Soon bulbous glasses of wine and a fabulous lunch were laid before us in one of the property’s dining rooms. Angela talked with the manager about spirits and wine—her areas of expertise as a travel writer.
She ignored me, and I didn’t blame her. This was her meeting, not mine. I nibbled on a carrot stick and sipped my wine. A woozy happiness came over me as I watched shadows grow long outside the window and weeping willow tree’s soft leaves bend to touch the water in the quiet pond by a little footbridge
Wait, long shadows? What time is it? OH MY GOD! I’d never make my flight now.
Like Cinderella, I raced out of the restaurant and nearly lost my footing. Out front, they had a taxi waiting for me—not quite the beautiful black Mercedes I’d come in on, but who cared if my coach were now a pumpkin. I was a bumpkin, myself: “I need an ATM!” I shouted at the driver. The manager, who was more worried than I about my missing the plane shoved over-sized Chinese bills into my hand though the window.
“Here, take this,” he said. “If you stop at an ATM, you’ll miss the plane!”
I now had cab fare. I felt sick with embarrassment to take the money and was worried about missing the plane. The traffic was horrific, but we finally made it.
The Beijing airport seemed to double and triple in size as I ran through its halls. It was like a computer game—I’d make it through one difficult labyrinth-like level only to find myself embroiled in a new clash on the next floor.
Like universes unfolding in front of me, the airport went on forever. I sprinted like OJ Simpson in a ’70s Hertz commercial. I was sweaty and hot and out of breath when I finally fell into my seat—the final person to board the last flight out to NY.

• _GIVEN RECORDS_:
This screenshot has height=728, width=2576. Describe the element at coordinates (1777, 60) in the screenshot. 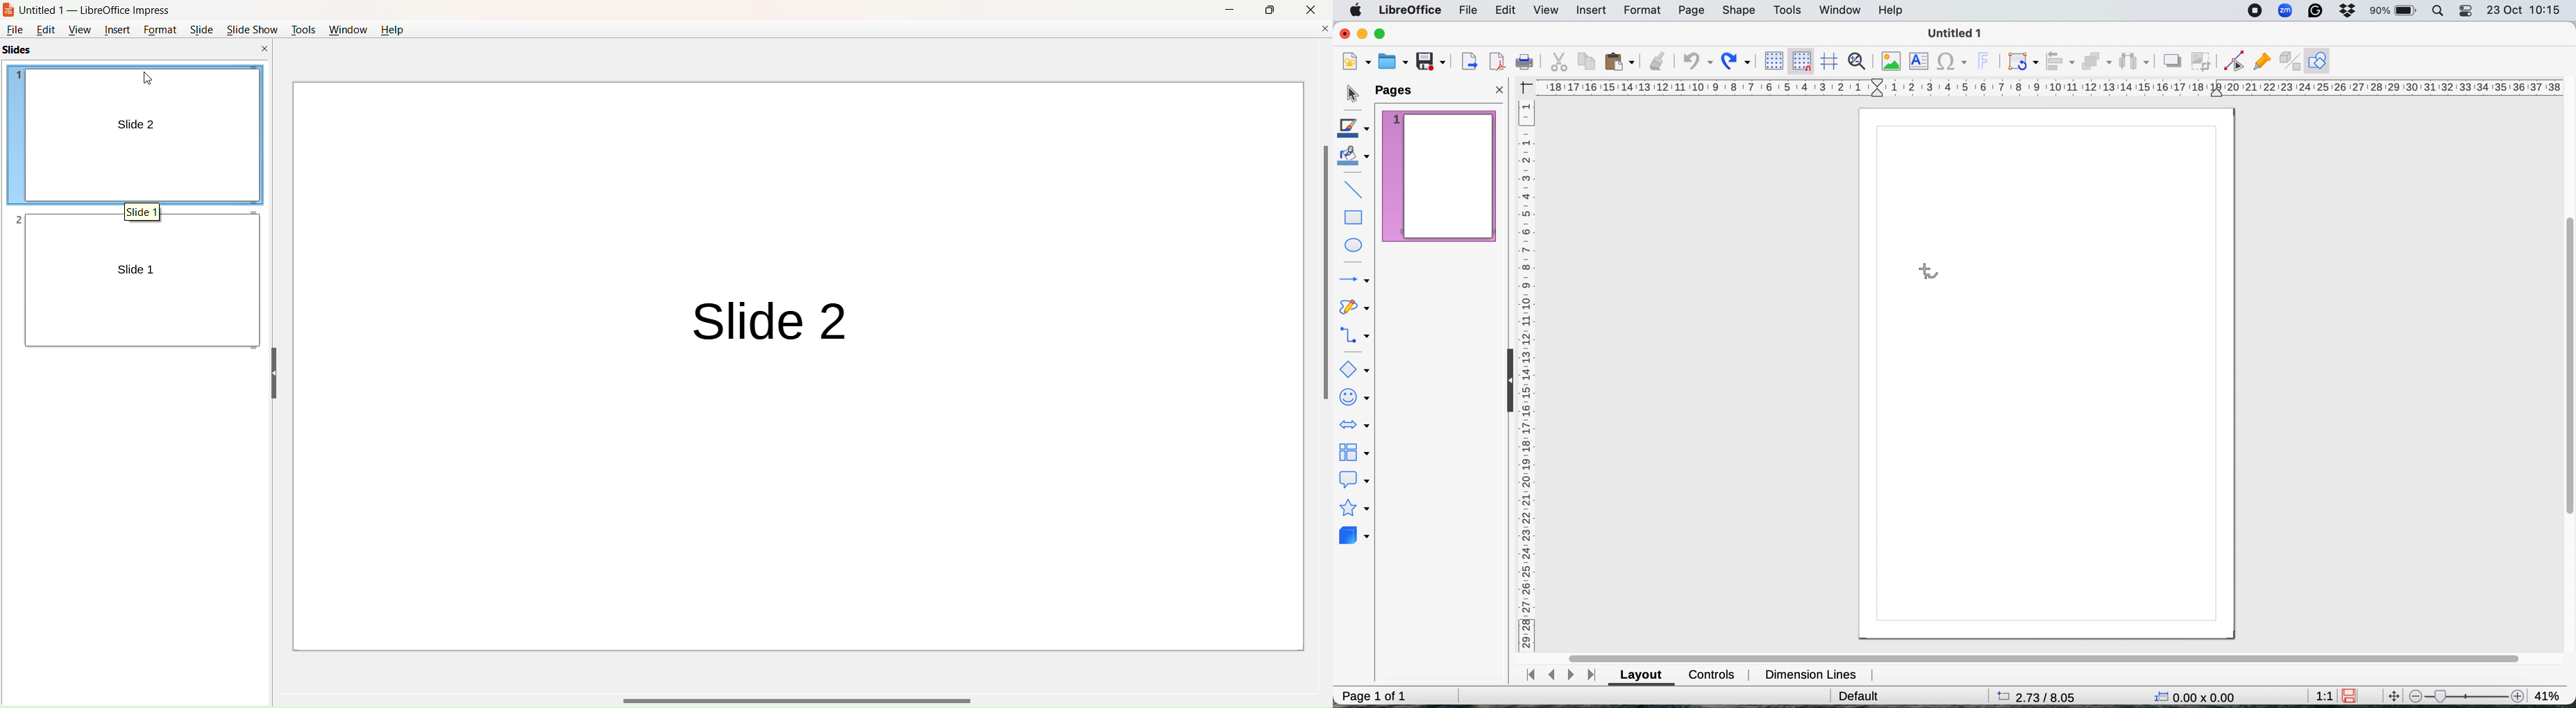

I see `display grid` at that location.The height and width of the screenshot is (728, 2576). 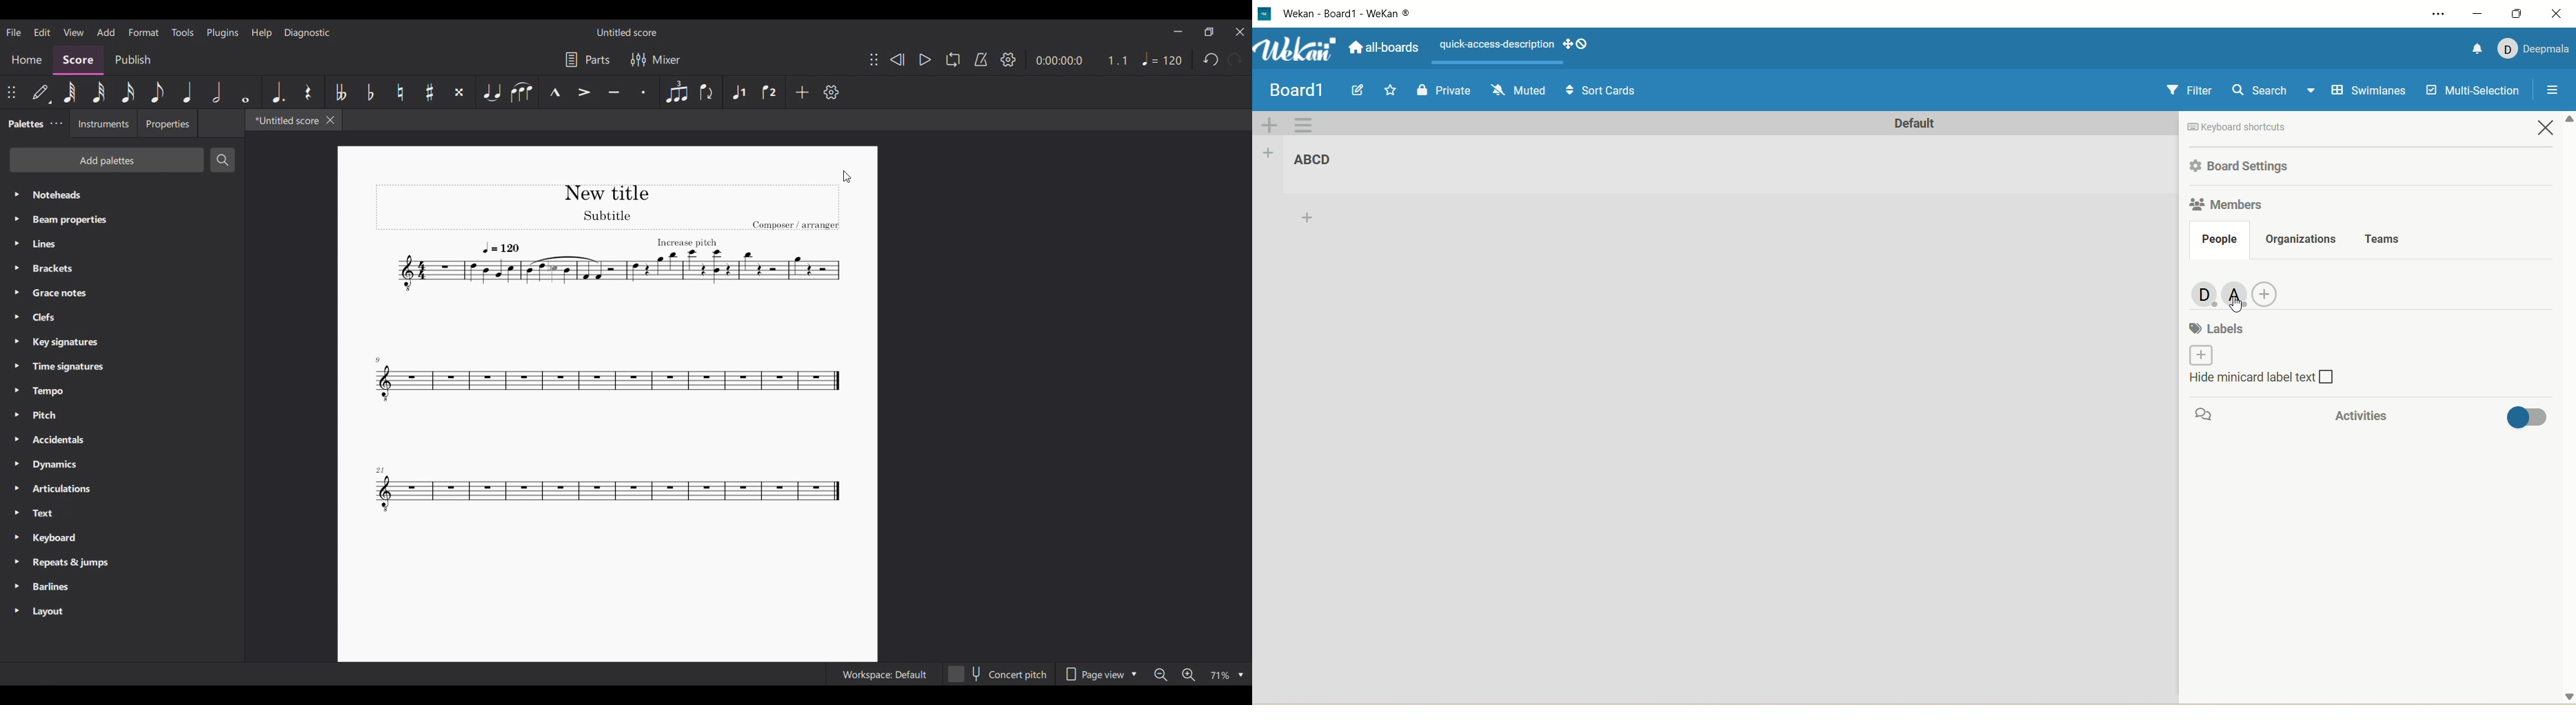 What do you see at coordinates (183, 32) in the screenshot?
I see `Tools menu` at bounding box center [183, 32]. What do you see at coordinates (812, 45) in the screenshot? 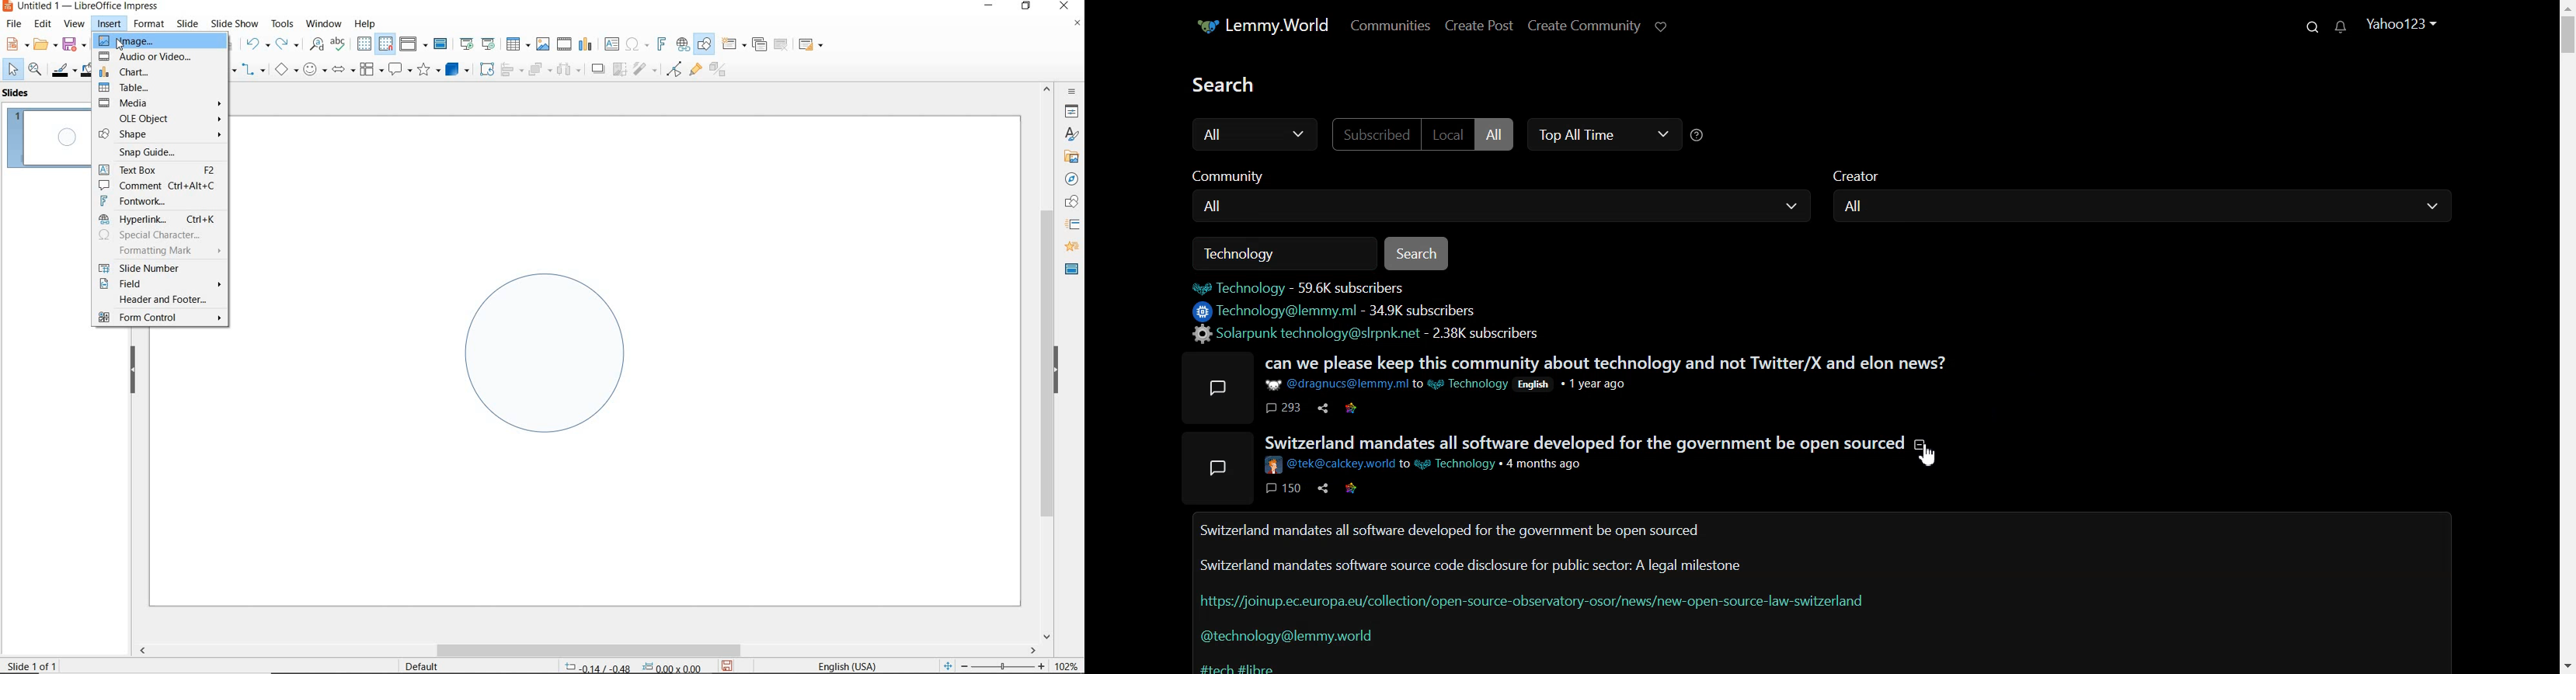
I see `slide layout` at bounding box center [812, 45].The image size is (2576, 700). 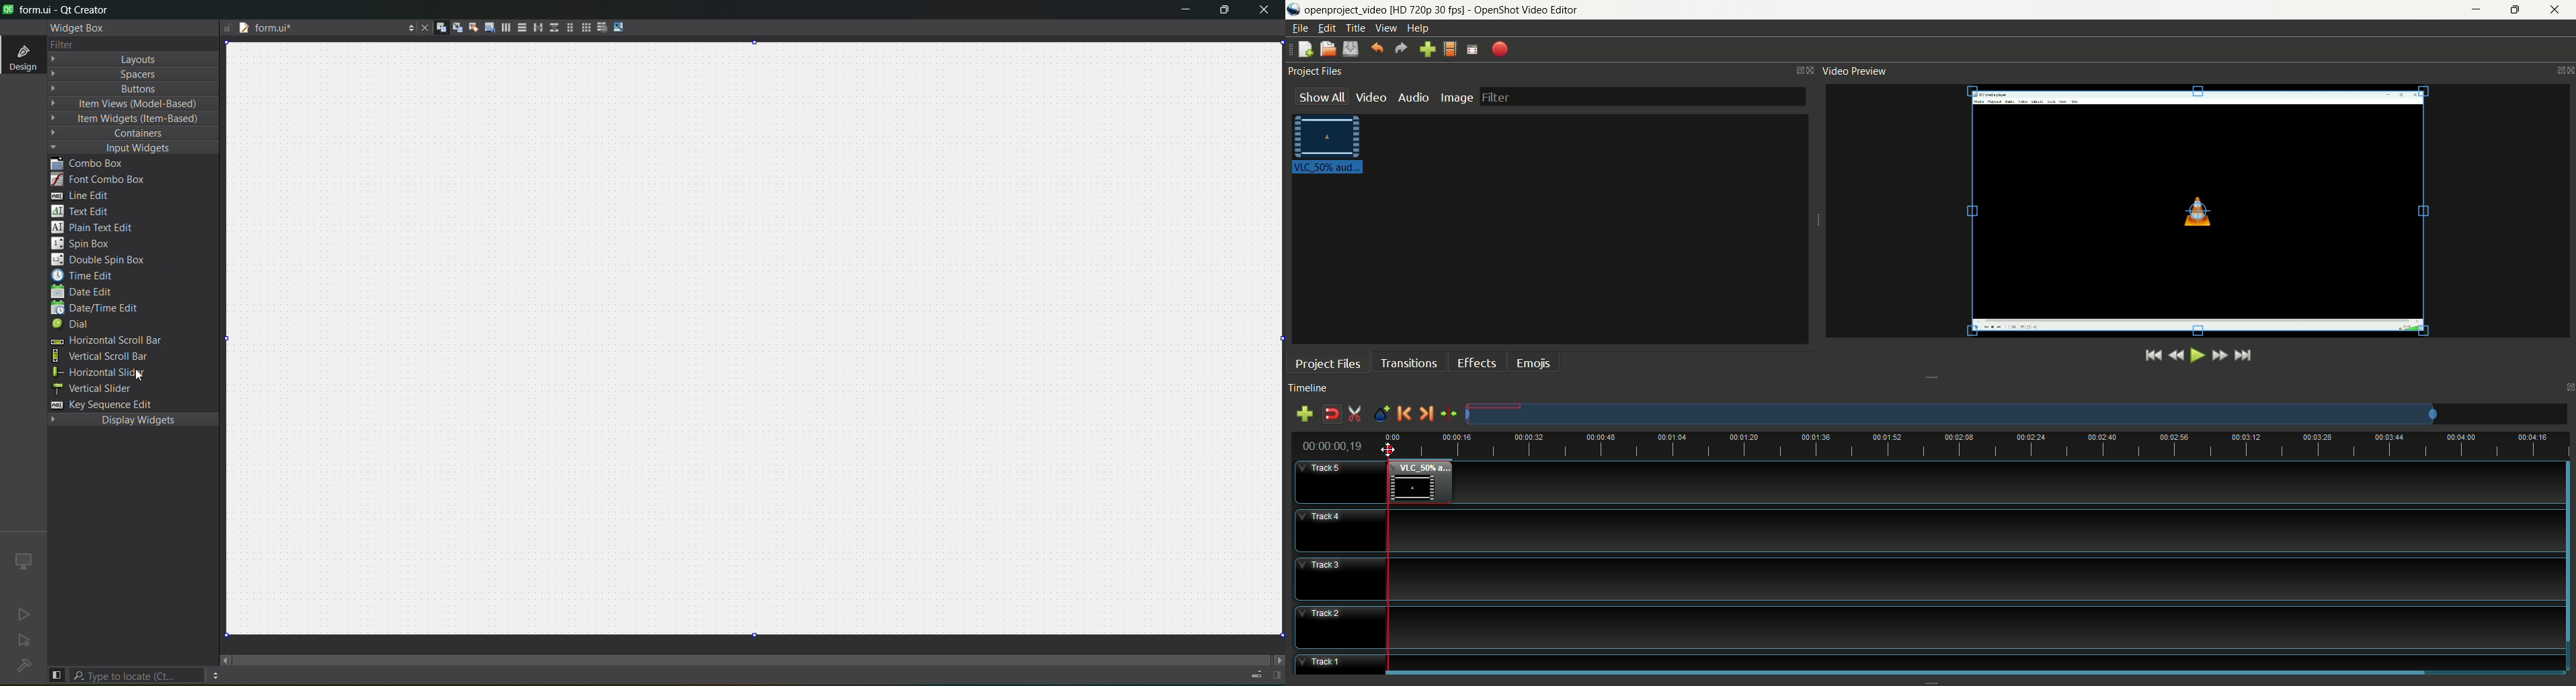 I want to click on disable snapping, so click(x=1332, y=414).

• _WHAT TO DO_:
a: Answer these questions using the travel account about the Beijing airport dash:
(i) What were Angela's areas of expertise as a travel writer?
(ii) What did the manager push into the narrator's hand through the taxi window?
(iii) Where was the last flight out going?
b: From the travel account about the Beijing airport dash, pull out everything from "I now had cab" down to "finally made it.", word for word.
c: Write what comes next in the travel account about the Beijing airport dash, picking up after its final sentence.
The listing comes from a separate source, unrelated to the travel account.

• _RESPONSES BY TASK_:
a:
(i) Spirits and wine.
(ii) Over-sized Chinese bills.
(iii) NY.

b:
I now had cab fare. I felt sick with embarrassment to take the money and was worried about missing the plane. The traffic was horrific, but we finally made it.

c:
I’d dined at the gates of the Summer Palace, depended on the kindness of strangers, and gotten away with it… again. Once more I almost missed my plane, and once more I’d made it. It was seat-of-my-pants stupid. I felt lucky, but I also felt embarrassed and angry with myself. Still I’d glimpsed a side of Beijing that most people will only see in movies. The life of a travel writer is like that.
I think sometimes about that day at the gates of the Summer Palace—about people who stay in such places, about the luxury of silence that decorated those rooms, about travel pros like Angela who do it right. Then I think about my hobo-like life, running through airports, sneaking through VIP tunnels, chasing suitcases through terminals, annoying friends, sipping wine too long and having desperate people shove money at me to make me go away. It’s true: On that day, I was not my best travel-writer self.
Sometimes travel brings out the worst in us when showing us the best. But if I had it to do over, I would. To stand in shadow of the Summer Palace once more? You bet.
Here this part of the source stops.